The effect of safety information on the accuracy of price adjustment is critical. The 50% correction factor can be adjusted based on the assumption made by the analyst. No 95%CIs were estimated in the FLAURA trial used for the proof-of-concept exercise. The 95%CIs for AEs were estimated using statistical software that assumed equal variance. In the proof-of-concept exercise, the probability of discontinuation may have included reasons other than AE3/4. The clinical trial report did not specify that probability or which events that probability included. Future studies will require collection of additional safety data beyond those from clinical trials, including RWD.

Conclusion

Ex ante safety-based price assessments are important for payers and treatment manufacturers. This assessment should be integrated with the other dimensions in the six-dimensional platform for outcome-based contracting being developed. Safety-based pricing yield price reductions, and the amount of those reductions depends mainly on the amount of safety information available, the assumptions used, and the number of AE included in the assessment, as well as being affected by inflation rate.

Transparency

Declaration of funding

The work reported herein was performed without sponsorship or grant funding.

Declaration of financial/other relationships

The authors have no financial relationships to declare.

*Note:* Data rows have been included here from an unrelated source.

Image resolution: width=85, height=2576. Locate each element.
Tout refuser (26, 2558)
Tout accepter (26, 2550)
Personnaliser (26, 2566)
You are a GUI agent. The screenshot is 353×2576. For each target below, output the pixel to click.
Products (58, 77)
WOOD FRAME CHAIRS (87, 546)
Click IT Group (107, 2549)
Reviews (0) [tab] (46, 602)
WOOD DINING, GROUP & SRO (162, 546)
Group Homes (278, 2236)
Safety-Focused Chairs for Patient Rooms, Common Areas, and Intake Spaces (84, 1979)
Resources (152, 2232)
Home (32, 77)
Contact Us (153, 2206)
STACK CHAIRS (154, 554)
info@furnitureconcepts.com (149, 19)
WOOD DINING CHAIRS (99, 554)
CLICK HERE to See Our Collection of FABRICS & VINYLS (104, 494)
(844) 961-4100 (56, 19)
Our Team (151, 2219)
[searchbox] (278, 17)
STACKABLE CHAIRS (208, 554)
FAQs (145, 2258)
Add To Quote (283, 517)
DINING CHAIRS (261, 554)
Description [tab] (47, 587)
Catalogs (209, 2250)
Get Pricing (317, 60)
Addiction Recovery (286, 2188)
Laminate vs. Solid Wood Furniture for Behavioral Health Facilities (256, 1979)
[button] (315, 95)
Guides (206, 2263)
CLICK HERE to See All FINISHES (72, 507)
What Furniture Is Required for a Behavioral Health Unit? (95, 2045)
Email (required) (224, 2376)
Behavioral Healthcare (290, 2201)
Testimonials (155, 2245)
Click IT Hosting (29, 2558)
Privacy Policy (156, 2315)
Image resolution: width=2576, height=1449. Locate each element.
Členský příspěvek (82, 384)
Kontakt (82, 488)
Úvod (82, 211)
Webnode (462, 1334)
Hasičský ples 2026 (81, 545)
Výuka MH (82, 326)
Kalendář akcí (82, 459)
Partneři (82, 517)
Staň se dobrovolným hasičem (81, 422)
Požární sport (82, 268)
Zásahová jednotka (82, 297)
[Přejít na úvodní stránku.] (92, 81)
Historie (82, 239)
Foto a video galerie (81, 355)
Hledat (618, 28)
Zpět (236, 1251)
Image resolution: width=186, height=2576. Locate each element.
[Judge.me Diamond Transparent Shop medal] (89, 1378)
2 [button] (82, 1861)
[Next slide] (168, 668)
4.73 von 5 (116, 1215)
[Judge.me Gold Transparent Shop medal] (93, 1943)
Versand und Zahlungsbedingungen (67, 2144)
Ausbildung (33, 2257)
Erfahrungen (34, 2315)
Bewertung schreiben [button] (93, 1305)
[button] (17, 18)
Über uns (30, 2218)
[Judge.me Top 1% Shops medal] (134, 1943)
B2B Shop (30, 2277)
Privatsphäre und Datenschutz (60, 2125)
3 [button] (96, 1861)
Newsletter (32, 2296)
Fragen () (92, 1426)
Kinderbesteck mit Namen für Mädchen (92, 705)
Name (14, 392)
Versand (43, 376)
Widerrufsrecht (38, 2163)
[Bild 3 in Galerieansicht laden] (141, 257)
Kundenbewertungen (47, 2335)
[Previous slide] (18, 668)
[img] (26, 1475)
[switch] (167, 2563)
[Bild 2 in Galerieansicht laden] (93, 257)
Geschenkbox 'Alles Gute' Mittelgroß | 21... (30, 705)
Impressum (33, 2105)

JME peer reviewers on this manuscript have no relevant financial or other relationships to disclose.

Author contributions

All named authors meet the International Committee of Medical Journal Editors (ICMJE) criteria for authorship of this manuscript.

Acknowledgements

The authors thank Amber Koslucher and Rayan Maldonado from the College of Public Health, University of Arizona, for validating the mathematical equations and for performing independent revisions of the assumptions, equations, and calculations.

Notes

i Microsoft Excel 365 is a registered trademark of Microsoft Research Lab, Redmond, Washington, DC, USA.